The Olsen controller has one digital output which is pulled high to 5VDC to signal a fault condition. Following are conditions which cause a fault:
watch-dog timer time-out;
excess position loop error limit exceeds predefined limit;
improper syntax in command or transmission error;
input buffer overflow; and
external RAM corrupted.
All of the faults except corruption of the external RAM will cause the controller to automatically stop and restart with a delay of approximately 150 milliseconds. The fault line will be briefly pulled high during automatic restart. It is the responsibility of the unit operator to determine if the controller is restarting too frequently and should be shut down for inspection. If the external RAM is corrupted, then the controller will not restart since important constants in the software may have been changed by lightning discharge, etc. Resetting the constants requires entering an RV! command via the RS-232 port using a handheld terminal.

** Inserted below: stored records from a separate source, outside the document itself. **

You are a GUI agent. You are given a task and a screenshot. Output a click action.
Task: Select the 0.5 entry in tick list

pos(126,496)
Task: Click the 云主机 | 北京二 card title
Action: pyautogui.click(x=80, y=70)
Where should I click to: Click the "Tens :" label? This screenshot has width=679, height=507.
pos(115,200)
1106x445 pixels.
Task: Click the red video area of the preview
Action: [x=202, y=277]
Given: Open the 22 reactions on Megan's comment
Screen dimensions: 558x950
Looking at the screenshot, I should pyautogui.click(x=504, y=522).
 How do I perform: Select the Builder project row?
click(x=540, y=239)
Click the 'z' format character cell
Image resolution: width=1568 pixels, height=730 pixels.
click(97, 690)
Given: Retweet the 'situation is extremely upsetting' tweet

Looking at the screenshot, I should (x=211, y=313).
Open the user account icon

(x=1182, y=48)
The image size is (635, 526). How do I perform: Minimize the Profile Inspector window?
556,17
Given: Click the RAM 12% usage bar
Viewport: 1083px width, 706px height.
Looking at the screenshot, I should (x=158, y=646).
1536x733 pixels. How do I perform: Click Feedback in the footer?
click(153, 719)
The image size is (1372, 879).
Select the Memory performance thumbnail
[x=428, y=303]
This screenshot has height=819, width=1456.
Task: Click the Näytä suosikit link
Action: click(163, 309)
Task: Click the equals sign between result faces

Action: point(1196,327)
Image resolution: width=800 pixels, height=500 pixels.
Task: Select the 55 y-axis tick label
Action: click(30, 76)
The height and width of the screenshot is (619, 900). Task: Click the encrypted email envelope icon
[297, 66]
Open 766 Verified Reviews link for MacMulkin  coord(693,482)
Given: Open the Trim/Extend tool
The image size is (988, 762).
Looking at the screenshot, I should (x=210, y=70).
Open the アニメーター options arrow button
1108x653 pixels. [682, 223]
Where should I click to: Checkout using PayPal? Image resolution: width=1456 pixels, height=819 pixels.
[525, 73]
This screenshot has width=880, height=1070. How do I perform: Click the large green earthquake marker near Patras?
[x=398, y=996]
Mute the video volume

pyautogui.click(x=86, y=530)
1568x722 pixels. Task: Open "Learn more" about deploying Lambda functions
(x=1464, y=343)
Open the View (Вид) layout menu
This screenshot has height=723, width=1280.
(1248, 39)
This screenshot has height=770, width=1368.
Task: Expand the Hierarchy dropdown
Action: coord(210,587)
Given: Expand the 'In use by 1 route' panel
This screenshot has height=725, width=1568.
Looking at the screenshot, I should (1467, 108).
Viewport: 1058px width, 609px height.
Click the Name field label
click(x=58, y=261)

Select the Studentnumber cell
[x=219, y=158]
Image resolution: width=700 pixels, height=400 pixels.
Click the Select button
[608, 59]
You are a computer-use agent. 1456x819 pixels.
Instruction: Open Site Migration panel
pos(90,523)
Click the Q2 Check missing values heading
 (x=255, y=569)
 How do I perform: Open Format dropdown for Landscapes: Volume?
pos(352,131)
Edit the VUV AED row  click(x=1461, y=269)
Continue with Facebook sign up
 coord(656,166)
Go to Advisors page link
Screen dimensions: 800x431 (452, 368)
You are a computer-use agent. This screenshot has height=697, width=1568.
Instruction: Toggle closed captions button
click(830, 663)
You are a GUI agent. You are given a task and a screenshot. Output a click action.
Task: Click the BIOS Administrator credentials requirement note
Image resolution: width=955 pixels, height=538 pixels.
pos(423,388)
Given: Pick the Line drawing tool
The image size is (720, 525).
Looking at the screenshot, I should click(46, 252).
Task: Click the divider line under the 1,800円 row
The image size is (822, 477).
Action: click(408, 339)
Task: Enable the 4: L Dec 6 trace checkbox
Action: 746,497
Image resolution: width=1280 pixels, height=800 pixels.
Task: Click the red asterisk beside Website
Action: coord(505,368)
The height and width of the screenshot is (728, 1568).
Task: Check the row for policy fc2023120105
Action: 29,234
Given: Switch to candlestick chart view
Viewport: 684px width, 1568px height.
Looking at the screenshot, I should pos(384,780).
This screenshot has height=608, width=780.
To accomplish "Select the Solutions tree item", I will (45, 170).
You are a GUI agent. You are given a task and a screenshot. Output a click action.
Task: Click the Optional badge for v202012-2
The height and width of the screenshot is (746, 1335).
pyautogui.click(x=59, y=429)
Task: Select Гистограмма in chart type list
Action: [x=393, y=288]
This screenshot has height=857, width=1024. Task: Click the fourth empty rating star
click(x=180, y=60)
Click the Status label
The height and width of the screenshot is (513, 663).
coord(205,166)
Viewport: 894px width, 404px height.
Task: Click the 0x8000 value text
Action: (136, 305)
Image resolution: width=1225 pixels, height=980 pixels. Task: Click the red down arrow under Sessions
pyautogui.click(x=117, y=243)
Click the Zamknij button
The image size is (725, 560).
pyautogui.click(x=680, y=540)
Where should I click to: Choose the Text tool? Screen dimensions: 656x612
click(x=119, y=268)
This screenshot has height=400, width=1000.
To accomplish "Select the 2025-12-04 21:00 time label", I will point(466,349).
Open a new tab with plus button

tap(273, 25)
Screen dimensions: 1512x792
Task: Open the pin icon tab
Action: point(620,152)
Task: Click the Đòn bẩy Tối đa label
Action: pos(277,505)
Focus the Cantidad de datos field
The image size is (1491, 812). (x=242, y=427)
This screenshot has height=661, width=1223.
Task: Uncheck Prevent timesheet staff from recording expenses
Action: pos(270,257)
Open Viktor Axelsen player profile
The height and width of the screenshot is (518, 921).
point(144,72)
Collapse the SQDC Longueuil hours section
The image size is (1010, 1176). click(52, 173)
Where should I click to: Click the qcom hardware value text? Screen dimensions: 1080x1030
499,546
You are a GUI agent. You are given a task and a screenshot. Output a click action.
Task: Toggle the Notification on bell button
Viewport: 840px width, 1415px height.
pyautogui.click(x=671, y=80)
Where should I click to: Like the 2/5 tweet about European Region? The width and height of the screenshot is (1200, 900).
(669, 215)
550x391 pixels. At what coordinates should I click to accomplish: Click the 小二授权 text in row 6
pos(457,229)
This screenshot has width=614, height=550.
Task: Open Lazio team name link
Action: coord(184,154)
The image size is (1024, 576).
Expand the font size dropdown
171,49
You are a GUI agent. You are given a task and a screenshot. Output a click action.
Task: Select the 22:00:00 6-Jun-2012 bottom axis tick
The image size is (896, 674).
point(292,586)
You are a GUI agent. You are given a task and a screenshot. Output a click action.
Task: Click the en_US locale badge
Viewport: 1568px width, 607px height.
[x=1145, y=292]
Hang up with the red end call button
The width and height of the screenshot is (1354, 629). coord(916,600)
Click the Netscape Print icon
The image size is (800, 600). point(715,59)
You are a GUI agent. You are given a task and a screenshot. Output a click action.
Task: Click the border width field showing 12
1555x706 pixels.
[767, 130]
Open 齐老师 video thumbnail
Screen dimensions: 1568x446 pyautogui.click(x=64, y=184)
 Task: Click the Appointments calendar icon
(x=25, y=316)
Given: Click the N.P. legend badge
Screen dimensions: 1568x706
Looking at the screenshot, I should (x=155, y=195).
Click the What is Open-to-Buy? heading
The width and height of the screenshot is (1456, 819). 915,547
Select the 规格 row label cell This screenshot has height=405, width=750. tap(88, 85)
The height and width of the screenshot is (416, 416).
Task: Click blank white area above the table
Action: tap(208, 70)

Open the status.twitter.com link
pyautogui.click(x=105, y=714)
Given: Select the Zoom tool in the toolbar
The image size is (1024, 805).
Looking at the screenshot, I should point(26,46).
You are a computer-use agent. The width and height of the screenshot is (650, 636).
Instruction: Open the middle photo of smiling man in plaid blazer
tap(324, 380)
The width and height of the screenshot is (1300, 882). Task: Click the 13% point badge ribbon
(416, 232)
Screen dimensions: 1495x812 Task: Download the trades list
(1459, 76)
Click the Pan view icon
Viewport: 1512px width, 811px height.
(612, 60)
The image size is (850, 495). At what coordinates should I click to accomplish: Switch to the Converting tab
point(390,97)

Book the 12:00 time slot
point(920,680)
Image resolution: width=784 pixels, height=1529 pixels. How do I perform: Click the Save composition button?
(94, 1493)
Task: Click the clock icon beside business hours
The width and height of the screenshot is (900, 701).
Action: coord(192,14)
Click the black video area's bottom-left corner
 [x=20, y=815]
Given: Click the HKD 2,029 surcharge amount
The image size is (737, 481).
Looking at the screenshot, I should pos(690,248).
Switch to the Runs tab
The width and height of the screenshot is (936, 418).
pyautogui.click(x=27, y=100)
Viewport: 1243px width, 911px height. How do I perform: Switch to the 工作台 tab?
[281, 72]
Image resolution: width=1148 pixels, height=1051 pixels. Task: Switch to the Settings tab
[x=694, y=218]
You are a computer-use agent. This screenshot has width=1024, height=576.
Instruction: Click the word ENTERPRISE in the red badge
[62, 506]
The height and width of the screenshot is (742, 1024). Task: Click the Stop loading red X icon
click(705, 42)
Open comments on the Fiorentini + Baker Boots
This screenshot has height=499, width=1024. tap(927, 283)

The software for the Olsen controller is a modified version of the standard software provided by Olsen. Custom programming was done by Olsen for the FIG. 2 implementation to implement the desired piston velocity profiles and the control algorithm described hereinbelow. The software was further modified to improve stepper motor stability, provide for automatic restart after a fault, and to provide for operation with a square velocity profile.
Following are the primary features of the Olsen controller software:
piston velocity profiles implemented; profile will change in mid-stroke if command signal is changed;
control algorithm uses closed-loop proportionalintegral scheme and an open-loop feed-forward scheme;
automatic system restart (AU) after a fault provides for robust operation in the presence of noise, etc.;
error handling feature allows operator to interrogate controller to determine cause of a fault;
modified range command allows the FIG. 2 pump to be reconfigured by dividing normal flow rate by eight; this feature allows pump to have much greater precision at low flow rates (1bit =0.003 gpm instead of 1 bit =0.0244 gpm); and
square wave velocity feature allows pump to be configured to have instantaneous piston acceleration.
FIG. 4 shows a block diagram of the software control scheme for controlling the servo valve 34. Task scheduling is organized as follows:
every 1 msec the servo valve stepping motor position is updated;
every 4 msec the piston 24 position (analog channel B) is sampled and the control algorithm is calculated based on the actual and desired piston 24 positions; and
every 32 msec the analog command (set point) signal (analog channel A) is sampled and a new velocity and position profile are calculated (a command signal change of 0.0105 mA causes a 1-bit digital change in the software which causes a 0.0244 gpm change in pump flow rate).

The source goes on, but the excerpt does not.